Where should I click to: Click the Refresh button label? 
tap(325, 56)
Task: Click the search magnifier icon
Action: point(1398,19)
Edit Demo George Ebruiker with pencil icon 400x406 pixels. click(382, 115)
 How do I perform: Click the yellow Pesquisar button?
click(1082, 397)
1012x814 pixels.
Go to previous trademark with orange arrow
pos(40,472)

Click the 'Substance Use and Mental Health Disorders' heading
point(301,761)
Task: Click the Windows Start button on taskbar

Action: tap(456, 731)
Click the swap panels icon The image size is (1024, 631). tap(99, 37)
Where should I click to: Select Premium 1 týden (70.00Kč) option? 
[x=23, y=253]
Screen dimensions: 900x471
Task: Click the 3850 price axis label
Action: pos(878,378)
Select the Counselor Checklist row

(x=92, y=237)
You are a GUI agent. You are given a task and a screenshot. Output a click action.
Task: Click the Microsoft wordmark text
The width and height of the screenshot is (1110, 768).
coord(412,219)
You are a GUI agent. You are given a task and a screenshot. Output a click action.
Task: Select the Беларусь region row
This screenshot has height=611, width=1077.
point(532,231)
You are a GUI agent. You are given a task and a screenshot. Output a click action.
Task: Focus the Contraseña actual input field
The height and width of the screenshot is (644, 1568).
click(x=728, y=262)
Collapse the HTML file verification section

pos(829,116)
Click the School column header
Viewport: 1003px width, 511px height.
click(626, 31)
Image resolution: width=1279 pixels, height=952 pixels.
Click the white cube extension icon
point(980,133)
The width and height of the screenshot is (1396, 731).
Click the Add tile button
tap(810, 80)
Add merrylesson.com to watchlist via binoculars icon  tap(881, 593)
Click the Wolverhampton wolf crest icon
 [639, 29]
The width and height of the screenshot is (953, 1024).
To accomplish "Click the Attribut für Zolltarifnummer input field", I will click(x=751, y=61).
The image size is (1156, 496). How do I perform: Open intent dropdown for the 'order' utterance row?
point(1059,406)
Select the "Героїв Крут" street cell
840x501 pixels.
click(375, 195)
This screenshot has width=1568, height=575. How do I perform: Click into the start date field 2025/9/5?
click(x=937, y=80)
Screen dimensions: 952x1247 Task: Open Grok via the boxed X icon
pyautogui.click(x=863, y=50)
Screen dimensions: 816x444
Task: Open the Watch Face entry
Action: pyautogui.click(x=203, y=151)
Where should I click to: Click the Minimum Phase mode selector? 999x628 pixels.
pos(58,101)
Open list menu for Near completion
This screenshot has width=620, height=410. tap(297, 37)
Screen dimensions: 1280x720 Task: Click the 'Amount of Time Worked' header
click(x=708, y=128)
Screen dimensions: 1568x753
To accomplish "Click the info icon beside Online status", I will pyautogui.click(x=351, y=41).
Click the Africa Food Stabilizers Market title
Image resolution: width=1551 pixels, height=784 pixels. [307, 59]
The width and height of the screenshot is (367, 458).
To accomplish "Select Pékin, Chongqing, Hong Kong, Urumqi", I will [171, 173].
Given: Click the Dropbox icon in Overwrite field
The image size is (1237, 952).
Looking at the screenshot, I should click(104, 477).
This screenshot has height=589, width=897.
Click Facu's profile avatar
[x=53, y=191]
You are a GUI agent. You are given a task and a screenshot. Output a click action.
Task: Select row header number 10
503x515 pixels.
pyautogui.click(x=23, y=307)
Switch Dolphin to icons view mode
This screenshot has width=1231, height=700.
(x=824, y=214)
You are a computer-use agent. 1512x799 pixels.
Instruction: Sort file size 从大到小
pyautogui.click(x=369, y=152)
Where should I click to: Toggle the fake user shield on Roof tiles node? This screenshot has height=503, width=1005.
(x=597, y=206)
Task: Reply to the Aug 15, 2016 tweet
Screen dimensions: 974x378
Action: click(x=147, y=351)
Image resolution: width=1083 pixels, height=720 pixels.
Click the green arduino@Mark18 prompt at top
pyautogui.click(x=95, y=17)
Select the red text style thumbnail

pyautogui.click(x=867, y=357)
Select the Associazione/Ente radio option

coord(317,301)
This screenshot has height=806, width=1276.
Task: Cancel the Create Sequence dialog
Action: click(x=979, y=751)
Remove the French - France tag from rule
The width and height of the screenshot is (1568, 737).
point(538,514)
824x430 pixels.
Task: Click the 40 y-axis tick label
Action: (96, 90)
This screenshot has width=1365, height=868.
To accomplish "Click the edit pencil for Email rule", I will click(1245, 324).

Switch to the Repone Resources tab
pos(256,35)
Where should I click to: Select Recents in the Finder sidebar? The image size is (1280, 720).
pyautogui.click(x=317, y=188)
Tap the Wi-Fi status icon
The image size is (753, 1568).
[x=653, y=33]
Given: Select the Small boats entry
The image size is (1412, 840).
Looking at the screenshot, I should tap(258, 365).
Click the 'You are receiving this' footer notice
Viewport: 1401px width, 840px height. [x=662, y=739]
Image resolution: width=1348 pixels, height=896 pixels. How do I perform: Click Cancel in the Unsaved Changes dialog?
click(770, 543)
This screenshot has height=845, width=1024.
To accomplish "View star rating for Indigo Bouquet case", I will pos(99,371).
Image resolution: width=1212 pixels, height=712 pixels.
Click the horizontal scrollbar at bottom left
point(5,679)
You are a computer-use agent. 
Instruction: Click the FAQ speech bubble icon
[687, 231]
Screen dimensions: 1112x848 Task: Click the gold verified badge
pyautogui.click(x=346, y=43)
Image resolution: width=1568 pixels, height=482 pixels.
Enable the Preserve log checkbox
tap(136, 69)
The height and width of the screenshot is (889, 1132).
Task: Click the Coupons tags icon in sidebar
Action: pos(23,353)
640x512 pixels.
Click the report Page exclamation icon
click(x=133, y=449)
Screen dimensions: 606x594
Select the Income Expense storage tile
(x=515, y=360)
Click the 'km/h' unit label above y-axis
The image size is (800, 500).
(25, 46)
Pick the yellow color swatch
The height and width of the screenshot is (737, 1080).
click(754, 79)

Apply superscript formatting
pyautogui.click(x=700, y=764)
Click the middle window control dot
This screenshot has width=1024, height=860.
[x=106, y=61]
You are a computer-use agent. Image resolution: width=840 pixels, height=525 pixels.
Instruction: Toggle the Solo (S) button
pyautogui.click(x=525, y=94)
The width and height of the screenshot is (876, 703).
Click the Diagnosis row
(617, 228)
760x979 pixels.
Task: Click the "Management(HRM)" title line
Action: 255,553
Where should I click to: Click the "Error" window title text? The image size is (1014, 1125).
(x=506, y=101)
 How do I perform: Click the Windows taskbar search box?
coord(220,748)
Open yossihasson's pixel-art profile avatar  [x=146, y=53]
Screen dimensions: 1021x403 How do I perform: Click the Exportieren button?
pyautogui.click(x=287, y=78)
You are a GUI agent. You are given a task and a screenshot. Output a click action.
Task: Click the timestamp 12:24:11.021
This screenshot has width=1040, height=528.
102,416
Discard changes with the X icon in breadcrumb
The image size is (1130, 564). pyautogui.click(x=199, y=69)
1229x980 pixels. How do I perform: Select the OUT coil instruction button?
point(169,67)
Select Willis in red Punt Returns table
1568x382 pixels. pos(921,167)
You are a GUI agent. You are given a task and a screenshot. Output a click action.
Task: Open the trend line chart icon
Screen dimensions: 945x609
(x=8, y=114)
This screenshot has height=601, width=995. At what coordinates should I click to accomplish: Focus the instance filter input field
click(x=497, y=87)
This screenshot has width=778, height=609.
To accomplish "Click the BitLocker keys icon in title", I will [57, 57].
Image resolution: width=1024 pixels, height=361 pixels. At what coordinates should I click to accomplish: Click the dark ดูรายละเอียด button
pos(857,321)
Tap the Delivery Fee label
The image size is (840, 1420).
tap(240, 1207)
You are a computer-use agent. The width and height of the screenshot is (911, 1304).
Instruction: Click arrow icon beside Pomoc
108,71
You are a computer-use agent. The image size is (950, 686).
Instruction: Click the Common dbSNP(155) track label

------------------------------------------------------------------------

Activity> Nothing except a number is needed: how many lines of the entries contain the word "computer"?

Answer section> 5